A generation later, prejudice against Jack Sheppard made Ainsworth an easy target for petulant literary criticism and whatever novel was being reviewed the reviewer would invariably conclude with a rant about Jack Sheppard.

His writing abilities were (unjustly) impugned, and this became received wisdom picked up by literary historians in the 20th century, most of whom didn’t bother to read the original novels. This is the main reason for Ainsworth’s unwarranted exclusion from English cultural history. He was intentionally written out.

Q: Are there any present-day writers whose work reminds you of Ainsworth’s?

A: That’s another great question, but I’m not sure I read enough contemporary historical fiction to offer the best answer.

I would say there are similarities of content and style in the novels of Philippa Gregory, Jude Deveraux, and the late Johanna Lindsey, basically in the bodice-ripping royal sagas, rather than the Tolstoy-like characters studies of writers like Hilary Mantel.

But for me, where you really see Ainsworth’s Romantic, sensational and melodramatic style in action is in TV and Hollywood costume drama, in shows like Rome, The Tudors, and The Crown, and movies like Titanic.

Like Ainsworth’s historical novels, these things are big and showy, with a focus on famous historical figures and events. They’re not deep, they’re not subtle, but they’re hugely entertaining and successful. Ainsworth understood what the public wanted, as do commercial filmmakers.

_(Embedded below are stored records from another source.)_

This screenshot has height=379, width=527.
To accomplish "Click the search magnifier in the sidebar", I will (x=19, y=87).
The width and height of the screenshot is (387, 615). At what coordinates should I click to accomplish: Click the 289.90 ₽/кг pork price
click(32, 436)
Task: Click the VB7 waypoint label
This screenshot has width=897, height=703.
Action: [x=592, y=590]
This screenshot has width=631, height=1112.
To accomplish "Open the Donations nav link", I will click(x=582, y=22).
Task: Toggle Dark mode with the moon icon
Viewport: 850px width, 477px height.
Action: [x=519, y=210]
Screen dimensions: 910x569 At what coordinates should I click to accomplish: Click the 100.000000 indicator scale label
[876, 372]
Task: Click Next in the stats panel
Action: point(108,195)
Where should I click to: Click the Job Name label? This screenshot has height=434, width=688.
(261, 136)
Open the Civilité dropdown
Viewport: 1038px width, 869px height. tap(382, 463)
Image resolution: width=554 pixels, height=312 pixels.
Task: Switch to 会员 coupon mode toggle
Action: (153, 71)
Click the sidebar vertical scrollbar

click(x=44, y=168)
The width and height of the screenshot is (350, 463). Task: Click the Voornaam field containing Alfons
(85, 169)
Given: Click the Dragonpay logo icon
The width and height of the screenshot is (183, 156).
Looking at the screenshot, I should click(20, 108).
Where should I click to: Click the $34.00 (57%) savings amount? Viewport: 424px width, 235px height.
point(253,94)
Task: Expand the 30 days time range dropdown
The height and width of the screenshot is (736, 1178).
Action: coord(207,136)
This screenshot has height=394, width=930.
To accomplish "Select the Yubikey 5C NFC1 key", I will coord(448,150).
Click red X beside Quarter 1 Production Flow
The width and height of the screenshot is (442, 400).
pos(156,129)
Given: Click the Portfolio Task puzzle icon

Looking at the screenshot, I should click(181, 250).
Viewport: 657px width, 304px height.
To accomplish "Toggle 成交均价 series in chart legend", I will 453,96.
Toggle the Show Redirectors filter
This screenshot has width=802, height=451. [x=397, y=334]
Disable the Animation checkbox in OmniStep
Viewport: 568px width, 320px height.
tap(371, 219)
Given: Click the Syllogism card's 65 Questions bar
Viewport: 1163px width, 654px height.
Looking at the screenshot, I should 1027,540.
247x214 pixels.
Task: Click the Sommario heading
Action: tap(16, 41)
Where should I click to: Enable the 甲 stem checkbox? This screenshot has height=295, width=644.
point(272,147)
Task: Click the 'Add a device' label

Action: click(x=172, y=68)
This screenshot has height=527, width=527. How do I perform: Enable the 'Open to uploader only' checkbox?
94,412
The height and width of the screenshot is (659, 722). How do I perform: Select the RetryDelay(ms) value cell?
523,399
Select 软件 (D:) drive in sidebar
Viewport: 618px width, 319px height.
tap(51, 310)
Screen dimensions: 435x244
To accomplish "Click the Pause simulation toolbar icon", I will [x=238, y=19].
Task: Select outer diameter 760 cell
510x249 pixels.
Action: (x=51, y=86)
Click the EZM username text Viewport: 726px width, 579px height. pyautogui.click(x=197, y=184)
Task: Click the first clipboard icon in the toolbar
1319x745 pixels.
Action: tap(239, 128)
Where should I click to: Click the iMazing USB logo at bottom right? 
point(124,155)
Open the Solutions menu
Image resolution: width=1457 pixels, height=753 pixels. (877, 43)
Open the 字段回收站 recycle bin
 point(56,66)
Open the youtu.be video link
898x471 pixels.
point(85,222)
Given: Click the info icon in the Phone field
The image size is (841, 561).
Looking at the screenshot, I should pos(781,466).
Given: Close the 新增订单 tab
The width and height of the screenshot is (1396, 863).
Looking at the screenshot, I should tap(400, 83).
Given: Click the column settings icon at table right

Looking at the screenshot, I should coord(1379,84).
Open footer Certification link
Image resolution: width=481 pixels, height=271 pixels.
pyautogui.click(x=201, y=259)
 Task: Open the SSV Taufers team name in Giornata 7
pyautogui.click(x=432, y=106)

Q: What are you working on now?

A: I’m currently writing a book called The Opium Eaters: High Literature & the Art of Addiction for Morton Books.

As the title suggests, this is an exploration of the relationship between drugs and literature in the 19th century, obviously focusing on Coleridge and De Quincey, but also some more unexpected names, for example Wilkie Collins. This grew out of a panel I took part in at the Bradford Literature Festival last year.

Q: Anything else we should know?

A: I think I’ve taken up far too much of your time already! Thank you for having me.